CREATOR = 'lightkurve.LightCurve.to_fits()' / pipeline job and program used t   
TELESCOP= 'KEPLER  '           / telescope                                      
INSTRUME= 'Kepler Photometer'  / detector type                                  
OBJECT  = '757076  '           / string version of target id                    
KEPLERID=               757076 / unique Kepler target identifier                
CHANNEL =                   56 / CCD channel                                    
RADESYS = 'ICRS    '           / reference frame of celestial coordinates       
RA_OBJ  =            291.03872 / [deg] right ascension                          
DEC_OBJ =             36.59813 / [deg] declination                              
EQUINOX =                 2000 / equinox of celestial coordinate system         
PROCVER = '1.1.1   '                                                            
HLSPLEAD= 'Kepler/K2 GO office'                                                 
HLSPNAME= 'TUTORIAL'                                                            
CITATION= 'HEDGES2018'                                                          
MISSION = 'Kepler  '                                                            
DATE-OBS= '2009-09-18T17:53:34.165'                                             
QUARTER =                    3                                                  
CHECKSUM= '6aHd6V9Z6ZEb6Z9Z'   / HDU checksum updated 2019-09-19T15:46:39       
DATASUM = '0       '           / data unit checksum updated 2019-09-19T15:46:39 

Now our new keywords are included in the primary header! What about if we want to add more data columns to our fits file? We can simply add data columns in the same way.
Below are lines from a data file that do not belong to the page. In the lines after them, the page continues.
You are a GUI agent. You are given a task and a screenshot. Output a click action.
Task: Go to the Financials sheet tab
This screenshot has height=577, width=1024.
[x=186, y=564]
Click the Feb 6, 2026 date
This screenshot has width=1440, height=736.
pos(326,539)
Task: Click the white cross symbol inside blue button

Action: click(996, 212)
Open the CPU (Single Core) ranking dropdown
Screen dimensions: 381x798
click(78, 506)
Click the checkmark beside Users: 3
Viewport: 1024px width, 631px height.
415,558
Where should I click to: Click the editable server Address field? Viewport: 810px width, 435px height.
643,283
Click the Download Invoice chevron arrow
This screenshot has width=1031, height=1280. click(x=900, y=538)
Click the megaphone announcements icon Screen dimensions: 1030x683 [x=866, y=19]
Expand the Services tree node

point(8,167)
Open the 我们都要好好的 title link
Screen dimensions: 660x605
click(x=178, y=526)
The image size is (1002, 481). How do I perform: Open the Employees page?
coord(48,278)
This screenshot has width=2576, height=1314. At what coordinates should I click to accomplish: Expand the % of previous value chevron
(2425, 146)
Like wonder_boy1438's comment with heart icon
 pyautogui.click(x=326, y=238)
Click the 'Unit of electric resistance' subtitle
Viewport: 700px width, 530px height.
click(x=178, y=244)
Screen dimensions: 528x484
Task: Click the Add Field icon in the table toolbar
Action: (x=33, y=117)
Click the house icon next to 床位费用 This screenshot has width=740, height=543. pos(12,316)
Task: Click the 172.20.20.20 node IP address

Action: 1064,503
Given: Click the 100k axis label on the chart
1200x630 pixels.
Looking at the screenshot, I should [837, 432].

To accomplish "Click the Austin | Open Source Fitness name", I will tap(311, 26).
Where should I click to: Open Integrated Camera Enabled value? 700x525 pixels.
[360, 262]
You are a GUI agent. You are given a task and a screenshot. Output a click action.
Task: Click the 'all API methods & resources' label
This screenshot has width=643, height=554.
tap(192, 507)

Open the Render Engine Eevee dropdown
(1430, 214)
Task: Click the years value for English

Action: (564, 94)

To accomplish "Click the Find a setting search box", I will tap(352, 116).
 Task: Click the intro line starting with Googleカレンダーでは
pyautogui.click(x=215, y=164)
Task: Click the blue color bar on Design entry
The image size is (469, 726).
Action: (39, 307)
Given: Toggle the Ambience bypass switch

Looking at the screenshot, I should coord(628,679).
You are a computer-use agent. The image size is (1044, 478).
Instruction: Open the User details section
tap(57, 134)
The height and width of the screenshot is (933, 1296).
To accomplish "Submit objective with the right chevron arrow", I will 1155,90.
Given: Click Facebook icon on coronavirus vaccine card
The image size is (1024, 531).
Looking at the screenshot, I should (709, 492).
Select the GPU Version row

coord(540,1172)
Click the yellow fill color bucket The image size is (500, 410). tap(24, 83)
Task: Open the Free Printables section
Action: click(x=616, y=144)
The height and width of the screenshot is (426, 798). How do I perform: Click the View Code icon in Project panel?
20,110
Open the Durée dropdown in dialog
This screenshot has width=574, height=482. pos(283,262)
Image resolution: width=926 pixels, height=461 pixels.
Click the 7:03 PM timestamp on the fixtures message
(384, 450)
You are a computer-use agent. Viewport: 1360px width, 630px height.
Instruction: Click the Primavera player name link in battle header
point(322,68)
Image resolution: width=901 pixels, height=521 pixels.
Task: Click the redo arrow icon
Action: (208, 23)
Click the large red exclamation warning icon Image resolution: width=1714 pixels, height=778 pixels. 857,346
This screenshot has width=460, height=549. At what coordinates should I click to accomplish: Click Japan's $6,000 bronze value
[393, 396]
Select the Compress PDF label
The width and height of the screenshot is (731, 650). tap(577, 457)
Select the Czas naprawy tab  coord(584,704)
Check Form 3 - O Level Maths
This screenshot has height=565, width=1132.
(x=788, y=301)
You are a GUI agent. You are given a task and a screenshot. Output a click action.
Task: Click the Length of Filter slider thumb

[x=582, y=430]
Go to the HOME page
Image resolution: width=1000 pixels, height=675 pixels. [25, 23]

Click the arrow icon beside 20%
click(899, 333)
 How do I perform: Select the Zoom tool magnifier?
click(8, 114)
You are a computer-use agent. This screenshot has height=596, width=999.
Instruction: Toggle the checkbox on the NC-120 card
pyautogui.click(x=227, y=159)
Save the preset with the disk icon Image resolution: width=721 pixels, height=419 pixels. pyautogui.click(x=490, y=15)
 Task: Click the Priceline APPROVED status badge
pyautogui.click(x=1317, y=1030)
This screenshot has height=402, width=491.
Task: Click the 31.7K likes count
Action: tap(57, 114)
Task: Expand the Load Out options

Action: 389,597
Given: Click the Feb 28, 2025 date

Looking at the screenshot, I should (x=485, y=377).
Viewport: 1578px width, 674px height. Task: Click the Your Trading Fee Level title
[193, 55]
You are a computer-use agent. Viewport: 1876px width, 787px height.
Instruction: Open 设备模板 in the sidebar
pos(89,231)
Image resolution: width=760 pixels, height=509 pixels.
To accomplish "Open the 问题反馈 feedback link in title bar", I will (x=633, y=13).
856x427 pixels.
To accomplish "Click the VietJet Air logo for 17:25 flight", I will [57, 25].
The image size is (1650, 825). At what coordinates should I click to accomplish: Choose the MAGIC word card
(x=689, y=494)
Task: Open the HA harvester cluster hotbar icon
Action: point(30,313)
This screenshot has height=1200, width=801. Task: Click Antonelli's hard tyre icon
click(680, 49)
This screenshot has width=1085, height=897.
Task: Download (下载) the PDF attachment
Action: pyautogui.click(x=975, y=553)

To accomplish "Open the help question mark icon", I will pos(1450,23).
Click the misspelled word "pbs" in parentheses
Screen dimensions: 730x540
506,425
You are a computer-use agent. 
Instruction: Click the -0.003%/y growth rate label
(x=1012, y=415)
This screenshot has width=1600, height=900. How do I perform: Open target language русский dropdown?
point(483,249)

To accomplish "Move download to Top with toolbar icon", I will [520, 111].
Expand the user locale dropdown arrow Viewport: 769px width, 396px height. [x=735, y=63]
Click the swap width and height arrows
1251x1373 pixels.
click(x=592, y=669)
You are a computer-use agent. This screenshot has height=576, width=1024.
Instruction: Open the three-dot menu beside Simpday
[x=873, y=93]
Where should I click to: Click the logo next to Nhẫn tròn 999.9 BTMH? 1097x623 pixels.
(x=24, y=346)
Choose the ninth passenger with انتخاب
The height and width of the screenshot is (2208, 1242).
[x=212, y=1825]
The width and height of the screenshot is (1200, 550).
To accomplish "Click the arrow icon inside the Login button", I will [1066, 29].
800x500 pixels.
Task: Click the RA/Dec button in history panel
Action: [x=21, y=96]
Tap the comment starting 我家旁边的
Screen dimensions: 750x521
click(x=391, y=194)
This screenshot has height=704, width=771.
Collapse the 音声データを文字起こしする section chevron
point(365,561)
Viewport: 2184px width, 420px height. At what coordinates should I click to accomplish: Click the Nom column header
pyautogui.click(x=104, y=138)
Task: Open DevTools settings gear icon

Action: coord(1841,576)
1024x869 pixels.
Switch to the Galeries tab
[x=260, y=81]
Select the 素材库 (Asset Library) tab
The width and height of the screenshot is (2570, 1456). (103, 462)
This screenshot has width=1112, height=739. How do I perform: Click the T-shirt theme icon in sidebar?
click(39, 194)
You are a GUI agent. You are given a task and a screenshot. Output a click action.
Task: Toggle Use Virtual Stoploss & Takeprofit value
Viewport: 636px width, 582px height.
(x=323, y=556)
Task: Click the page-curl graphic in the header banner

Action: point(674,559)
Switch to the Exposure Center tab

Let's add the data quality to our fits file.

In [11]:
demo_vector = lc.fold(1.23456789).phase
demo_vector
Out[11]:
array([-0.49992399, -0.49952132, -0.49932792, ...,  0.49923243,
        0.49957413,  0.49988861])
In [12]:
lc.to_fits(path='output.fits',
             overwrite=True,
             HLSPLEAD='Kepler/K2 GO office',
             HLSPNAME='TUTORIAL',
             CITATION='HEDGES2018',
             DEMO_COLUMN=demo_vector)
In [13]:
hdu = fits.open('output.fits')
In [14]:
hdu[1].data.columns
Out[14]:
ColDefs(
    name = 'TIME'; format = 'D'; unit = 'bkjd'
    name = 'FLUX'; format = 'E'; unit = 'counts'
    name = 'FLUX_ERR'; format = 'E'; unit = 'counts'
    name = 'CADENCENO'; format = 'J'
    name = 'DEMO_COLUMN'; format = 'D'
    name = 'SAP_QUALITY'; format = 'K'
    name = 'MOM_CENTR1'; format = 'D'
    name = 'MOM_CENTR2'; format = 'D'
)

The vector is populated as a data column in the HDU extension. Once all your lightcurves are saved as fits files and you have a README file, you can consider submitting your data products to MAST.